_Document segment:_
* * * * *
THIS FIRST AMENDMENT TO EMPLOYMENT AGREEMENT is made and entered into as of the 14th day of June, 2001 by and between Global ePoint, Inc. (formerly On-Point Technology Systems, Inc.), a Nevada corporation (the “Company”) and Frederick Sandvick (the “Executive”) in accordance with the following facts and objectives.

 

A.            The Company and the Executive entered into an Employment Agreement dated January 9, 1996 (“Agreement”).

 

B.            The Company and the Executive desire to amend the Agreement.

 

IT IS AGREED, THEREFORE, as follows:

 

1.             Effective as of June 14, 2001, Paragraph 4(a)(i) shall be amended by adding to the end thereof the following:

 

“Notwithstanding the foregoing, for the annual period commencing July 1, 2001 through June 30, 2002, the minimum annual base salary shall be $120,000, and for the annual period commencing July 1, 2002 through June 30, 2003, the minimum annual base salary shall be $180,000, and for each annual period thereafter such salary shall increase by 10%.”
* * * * *
_Provided information:_
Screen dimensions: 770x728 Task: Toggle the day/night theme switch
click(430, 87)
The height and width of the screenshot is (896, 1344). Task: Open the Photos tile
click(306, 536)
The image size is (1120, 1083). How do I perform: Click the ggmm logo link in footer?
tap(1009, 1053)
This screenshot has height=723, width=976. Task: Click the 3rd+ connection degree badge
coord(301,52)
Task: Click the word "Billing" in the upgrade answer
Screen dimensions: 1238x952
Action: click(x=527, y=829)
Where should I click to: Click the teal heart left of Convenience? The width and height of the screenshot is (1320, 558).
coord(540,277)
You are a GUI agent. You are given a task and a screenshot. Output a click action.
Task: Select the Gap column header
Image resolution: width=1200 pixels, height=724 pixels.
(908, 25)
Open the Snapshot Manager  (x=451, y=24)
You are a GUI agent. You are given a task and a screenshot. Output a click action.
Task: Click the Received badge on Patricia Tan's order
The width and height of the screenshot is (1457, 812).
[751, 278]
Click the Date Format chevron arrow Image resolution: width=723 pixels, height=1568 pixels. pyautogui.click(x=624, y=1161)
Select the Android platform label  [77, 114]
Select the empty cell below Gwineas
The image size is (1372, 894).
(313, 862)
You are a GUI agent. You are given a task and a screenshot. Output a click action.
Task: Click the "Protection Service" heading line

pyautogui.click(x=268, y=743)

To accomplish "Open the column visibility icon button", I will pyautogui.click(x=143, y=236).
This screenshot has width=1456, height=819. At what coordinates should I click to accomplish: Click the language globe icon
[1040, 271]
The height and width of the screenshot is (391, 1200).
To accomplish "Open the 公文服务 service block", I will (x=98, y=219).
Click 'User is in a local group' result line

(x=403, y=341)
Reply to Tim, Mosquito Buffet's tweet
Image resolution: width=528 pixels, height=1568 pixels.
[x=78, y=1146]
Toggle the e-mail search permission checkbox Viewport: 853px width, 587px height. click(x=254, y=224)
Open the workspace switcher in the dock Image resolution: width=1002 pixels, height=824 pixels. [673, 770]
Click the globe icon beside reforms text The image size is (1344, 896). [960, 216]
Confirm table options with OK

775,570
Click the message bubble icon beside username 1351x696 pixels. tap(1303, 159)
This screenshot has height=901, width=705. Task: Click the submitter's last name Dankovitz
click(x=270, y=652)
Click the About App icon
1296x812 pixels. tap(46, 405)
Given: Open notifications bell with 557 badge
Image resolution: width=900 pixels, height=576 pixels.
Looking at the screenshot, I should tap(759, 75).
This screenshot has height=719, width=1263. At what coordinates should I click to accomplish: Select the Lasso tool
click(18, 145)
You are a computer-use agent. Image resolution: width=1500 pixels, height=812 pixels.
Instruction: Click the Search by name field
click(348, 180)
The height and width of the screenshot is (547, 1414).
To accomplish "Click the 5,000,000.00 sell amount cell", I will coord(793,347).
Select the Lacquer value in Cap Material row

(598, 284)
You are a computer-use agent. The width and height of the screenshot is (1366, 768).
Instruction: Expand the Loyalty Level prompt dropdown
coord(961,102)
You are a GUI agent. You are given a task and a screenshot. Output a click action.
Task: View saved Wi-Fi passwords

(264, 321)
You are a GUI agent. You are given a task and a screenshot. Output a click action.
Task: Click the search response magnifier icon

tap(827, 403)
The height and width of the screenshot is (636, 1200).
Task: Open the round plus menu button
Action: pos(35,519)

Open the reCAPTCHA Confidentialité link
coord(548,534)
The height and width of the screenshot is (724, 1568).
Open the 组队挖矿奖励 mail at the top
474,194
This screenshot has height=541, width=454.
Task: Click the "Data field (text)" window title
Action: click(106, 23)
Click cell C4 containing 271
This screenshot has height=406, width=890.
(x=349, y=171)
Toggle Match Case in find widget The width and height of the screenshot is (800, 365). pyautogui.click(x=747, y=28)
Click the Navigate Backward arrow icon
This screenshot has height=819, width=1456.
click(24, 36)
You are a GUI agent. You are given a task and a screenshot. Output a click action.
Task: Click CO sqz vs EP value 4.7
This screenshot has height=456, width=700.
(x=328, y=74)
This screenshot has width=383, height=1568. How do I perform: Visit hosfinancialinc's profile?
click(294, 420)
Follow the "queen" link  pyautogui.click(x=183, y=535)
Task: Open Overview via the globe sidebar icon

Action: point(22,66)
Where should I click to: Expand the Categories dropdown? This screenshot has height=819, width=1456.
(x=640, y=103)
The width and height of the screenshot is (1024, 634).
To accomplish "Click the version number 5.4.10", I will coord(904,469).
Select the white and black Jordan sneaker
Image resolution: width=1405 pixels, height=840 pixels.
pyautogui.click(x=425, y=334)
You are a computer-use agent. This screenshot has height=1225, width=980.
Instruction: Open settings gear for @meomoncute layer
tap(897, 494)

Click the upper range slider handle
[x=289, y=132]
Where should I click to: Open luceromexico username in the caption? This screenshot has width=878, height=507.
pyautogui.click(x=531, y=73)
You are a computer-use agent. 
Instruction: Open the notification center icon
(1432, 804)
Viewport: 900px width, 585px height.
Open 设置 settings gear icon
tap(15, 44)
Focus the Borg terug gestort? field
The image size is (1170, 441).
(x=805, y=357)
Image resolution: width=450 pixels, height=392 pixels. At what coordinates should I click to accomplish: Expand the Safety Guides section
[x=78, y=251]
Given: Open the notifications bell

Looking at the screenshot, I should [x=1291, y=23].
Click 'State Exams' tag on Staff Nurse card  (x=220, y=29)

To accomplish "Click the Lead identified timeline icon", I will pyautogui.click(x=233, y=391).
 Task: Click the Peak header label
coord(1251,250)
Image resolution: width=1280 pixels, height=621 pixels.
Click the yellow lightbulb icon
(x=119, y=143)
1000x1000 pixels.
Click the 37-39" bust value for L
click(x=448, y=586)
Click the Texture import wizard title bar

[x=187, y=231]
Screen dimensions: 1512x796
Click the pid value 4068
* * * * *
_Problems:_
**a.** In the employment agreement amendment, what was the Company's name before it became Global ePoint, Inc.?
**b.** Reproduce the part of the employment agreement amendment starting at "A.            The Company" and ending at "amend the Agreement.".

_Results for the exercise:_
**a.** On-Point Technology Systems, Inc.

**b.**
A.            The Company and the Executive entered into an Employment Agreement dated January 9, 1996 (“Agreement”).

 

B.            The Company and the Executive desire to amend the Agreement.